Le gouvernement gabonais a bel et bien écouté les inquiétudes exprimées par l’Organisation des Nations unies pour l’éducation, la science et la culture (Unesco) de ne plus garder le passage de la Transgabonaise dans le parc national de la Lopé-Okanda pour éviter la destruction de cet écosystème.
Pour l’Unesco, la décision prise par le gouvernement permettra de protéger protéger l’écosystème et paysage culturel de Lopé-Okanda. Ce sera donc un plaisir arraché aux nombreux voyageurs qui avaient déjà mis cela dans leur agenda de voyage à l’intérieur du pays.
De l’avis de Mechtild Rössler, cet engagement du gouvernement est «une étape importante dans les efforts visant à protéger les valeurs naturelles et culturelles de ce bien, et en particulier les zones historiques du bien qui auraient été directement touchées par ce projet».

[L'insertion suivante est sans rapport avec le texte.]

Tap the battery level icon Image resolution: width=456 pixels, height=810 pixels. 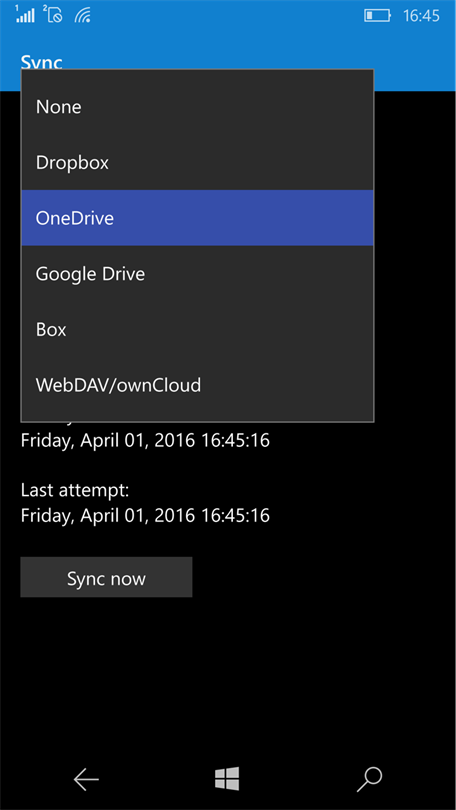coord(378,15)
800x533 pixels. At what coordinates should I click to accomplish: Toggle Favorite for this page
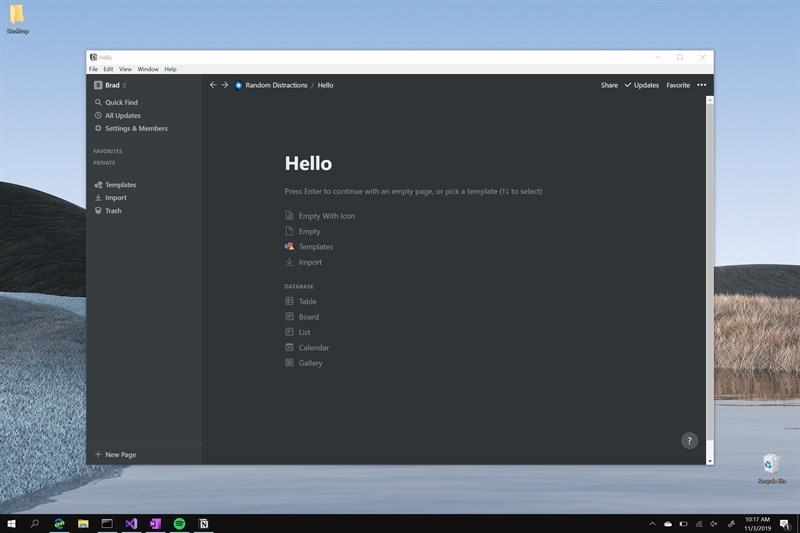(x=678, y=85)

Le tronçon de la Transgabonaise est d’environ 828 kilomètres, reliant les localités suivantes : Libreville, Ntoum, Kougouleu, Kango, Bifoun, Ndjolé, Alembé, Lalara, Koumameyong, Booué, Carrefour Leroy, Mikouyi, Lastourville, Mounana, Moanda, Franceville.
L’écosystème et paysage culturel relique de Lopé-Okanda est un bien universel inscrit au patrimoine mondial et ses remarquables paysages de forêts-savanes sont très appréciés par les touristes et participent à la lutte contre le réchauffement climatique.
Une solution devrait être trouvée pour les nombreux voyageurs passant dans la localité pour bénéficier de ce bien mondial.